José Santos Torres (1934 -2012) fue un peculiar narrador radicado en Sinaloa que ejercicio el periodismo, la enseñanza de la literatura de manera efectiva informal en talleres, además de fundador de la revista Trópico de Cáncer. Publicó los libros Cáncer de lluvia y fuego y El hombre del trópico.
Nació en Jalostotitán, Jalisco, hijo de un destacado profesor de primaria cuya familia después se establecería en Aguascalientes en 1947.
Es ahí en Aguascalientes donde participa en la vida cultural desde muy joven y entra en relaciones con los poetas estridentistas, en especial con Salvador Gallardo Dávalos, Germán Liszt Arzubide y Victor Sandoval.

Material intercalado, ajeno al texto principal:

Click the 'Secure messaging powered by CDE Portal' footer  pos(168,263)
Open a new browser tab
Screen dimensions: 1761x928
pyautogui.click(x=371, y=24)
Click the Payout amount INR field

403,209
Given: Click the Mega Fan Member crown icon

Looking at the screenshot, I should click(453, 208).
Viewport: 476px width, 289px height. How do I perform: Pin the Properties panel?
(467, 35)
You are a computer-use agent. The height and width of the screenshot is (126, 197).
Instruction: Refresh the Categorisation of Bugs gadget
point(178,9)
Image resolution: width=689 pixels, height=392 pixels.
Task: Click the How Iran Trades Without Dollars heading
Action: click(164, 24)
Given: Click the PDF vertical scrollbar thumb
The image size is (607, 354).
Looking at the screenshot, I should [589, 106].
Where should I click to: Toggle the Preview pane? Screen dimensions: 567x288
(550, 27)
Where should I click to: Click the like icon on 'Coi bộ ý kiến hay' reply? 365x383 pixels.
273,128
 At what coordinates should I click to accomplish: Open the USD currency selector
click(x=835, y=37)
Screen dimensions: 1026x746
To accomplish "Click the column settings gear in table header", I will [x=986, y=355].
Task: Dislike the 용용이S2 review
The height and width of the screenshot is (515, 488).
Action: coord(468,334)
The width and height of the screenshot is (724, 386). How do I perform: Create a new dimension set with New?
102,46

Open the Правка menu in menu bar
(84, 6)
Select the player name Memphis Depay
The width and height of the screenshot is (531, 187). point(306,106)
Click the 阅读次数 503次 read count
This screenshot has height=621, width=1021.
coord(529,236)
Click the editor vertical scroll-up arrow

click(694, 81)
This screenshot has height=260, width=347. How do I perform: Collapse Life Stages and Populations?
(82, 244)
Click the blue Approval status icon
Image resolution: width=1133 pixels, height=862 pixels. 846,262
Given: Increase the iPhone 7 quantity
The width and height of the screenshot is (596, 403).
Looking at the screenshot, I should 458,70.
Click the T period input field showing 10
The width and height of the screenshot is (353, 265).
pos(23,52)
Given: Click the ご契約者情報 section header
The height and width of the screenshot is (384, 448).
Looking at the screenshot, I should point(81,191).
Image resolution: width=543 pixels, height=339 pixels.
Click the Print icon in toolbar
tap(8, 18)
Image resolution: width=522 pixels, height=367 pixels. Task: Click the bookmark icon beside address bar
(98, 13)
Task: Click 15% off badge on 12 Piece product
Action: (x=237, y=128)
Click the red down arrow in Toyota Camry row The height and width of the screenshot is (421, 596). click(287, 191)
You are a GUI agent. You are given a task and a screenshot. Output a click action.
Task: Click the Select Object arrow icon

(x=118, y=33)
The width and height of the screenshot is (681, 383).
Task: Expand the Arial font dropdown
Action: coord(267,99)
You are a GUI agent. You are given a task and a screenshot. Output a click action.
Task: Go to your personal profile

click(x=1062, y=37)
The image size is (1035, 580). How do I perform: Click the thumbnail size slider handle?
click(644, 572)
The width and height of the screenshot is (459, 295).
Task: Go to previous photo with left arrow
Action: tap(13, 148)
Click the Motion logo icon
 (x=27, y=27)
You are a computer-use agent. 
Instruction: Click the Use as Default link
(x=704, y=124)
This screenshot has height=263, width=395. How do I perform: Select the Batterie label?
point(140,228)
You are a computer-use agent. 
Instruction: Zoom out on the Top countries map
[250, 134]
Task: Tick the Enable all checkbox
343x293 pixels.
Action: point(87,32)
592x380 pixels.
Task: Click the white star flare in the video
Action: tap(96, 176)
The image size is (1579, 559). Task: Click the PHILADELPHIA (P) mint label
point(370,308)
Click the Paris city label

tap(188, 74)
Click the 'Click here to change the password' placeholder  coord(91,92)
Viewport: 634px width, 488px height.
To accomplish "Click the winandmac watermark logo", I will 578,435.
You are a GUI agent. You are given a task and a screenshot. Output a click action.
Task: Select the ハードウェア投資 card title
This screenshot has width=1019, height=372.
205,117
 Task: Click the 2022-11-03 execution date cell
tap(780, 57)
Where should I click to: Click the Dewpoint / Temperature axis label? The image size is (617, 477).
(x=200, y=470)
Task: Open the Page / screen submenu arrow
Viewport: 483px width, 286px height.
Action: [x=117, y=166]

Cursó en esta ciudad letras castellanas en el Conservatorio Franz Liszt, además de técnicas de dibujo e historia del arte. Más tarde realizaría varios viajes a la Ciudad de México, donde en 1952 se establece en definitiva y comienza a escribir cantos poéticos para los egresados de la Escuela Nacional de Música.
Durante su estancia en la capital del país estudió periodismo en la Universidad Obrera de México. Al año siguiente, comienza a ejercer el periodismo y, con esa faceta, viaja por buena parte del país, especializándose en el tema político sin abandonar la veta cultural y reseñas de actividades artísticas.
Se establece en Culiacán en 1956, luego de unos de esos viajes a la región noroeste donde se casa en 1968 y funda su familia.
Labora en el Gobierno del Estado de Sinaloa en diferentes dependencias y encamina a varios con un taller literario en las oficinas del CREA.
Durante largos años, José Santos Torres vivió enfrascado en su novela Cáncer de lluvia y fuego, una historia total de la ciudad de Culiacán y las regiones cercanas de Sinaloa, iniciando incluso la narrativa desde la mítica fundación del antiguo Huey Colhuacan por los aztecas, durante su paso hacia Tenochtitlan.
Hoy se sabe que en realidad ese nombre fue impuesto por las tribus tlaxcaltecas que acompañaron al conquistador Nuño de Guzmán en 1531 y no hay ningún indicio arqueológico de presencia azteca en el valle de Culiacán.
Santos Torres inicia su novela con un capítulo místico, el cual no hace prever el tema del resto de la trama, más adelante plena de viñetas fuertes sobre la vida del hampa urbana y rural.
Su novela fue muy comentada incluso antes de su edición, ya que él había publicado algunos fragmentos que daban una idea general del tema. Otros episodios titulados “Sábados de asfalto y recuerdos” y “Paseo en Mónaco”, publicados en Trópico de Cáncer, entreveían que al fin Culiacán y el narcotráfico tendrían su gran novela.
La prosa de Santos Torres era muy cuidada, estilísticamente hablando, y aplicaba adjetivos no previsibles, además de usar y hasta romper con habilidad las reglas de la sintaxis.
Era un estilo enumerativo, no siempre secuencia, hábil para describir sin emplear adverbios o circunstanciales.
Lamentablemente la novela fue creciendo demasiado, víctima de su ambición, a pesar de que él la sometía a lectura de asesores externos.
Cáncer de lluvia y fuego es una novela que intenta concentrar en un solo volumen toda la historia de Culiacán y Sinaloa en una forma ultra intensa; recuerda a otras similares primeras novelas donde el autor de una provincia decide vaciar toda su energía y sapiencia, en un único gran esfuerzo, a la manera de Thomas Mann o Roger Martin Du Gard.
Hoy este libre e ilocalizable; aguarda y merece una reedición. Su apuesta artística es única en el contexto de la literatura mexicana de ese tiempo y parece anticipar las catedrales verbales de Daniel Sada, Ricardo Elizondo, además de otros escritores que, a principios de los años ochenta fueron catalogados como “La literatura del desierto”.
Un motivo porque se volcó tanto a esa novela fue porque la volvió su tabla salvadora; fue victima de un despido repentino a sus más de cincuenta años y esa situación, por supuesto, le provocó todo un cisma.
Luego de una ardua estancia de varios meses en Los Ángeles, donde se integró con un grupo de artistas chicanos a los que les escribió una obra de teatro, Santos Torres fue reinstalado en sus funciones en el Gobierno de Sinaloa.
Más adelante publicaría El hombre del trópico, en la editorial del Colegio de Bachilleres de Sinaloa, la cual fue la última institución donde se desempeñó laboralmente, hasta retirarse por motivos de salud.
Su familia resguarda varios manuscritos inéditos. También escribió la obra teatral “Busco un amigo”, donde dramatizó una historia de personas con capacidades diferentes, para ser interpretada por actores en sillas de ruedas.
Hoy Santos Torres, como muchos otros autores, aguarda y de seguro recibirá el momento de su revaloración y rescate.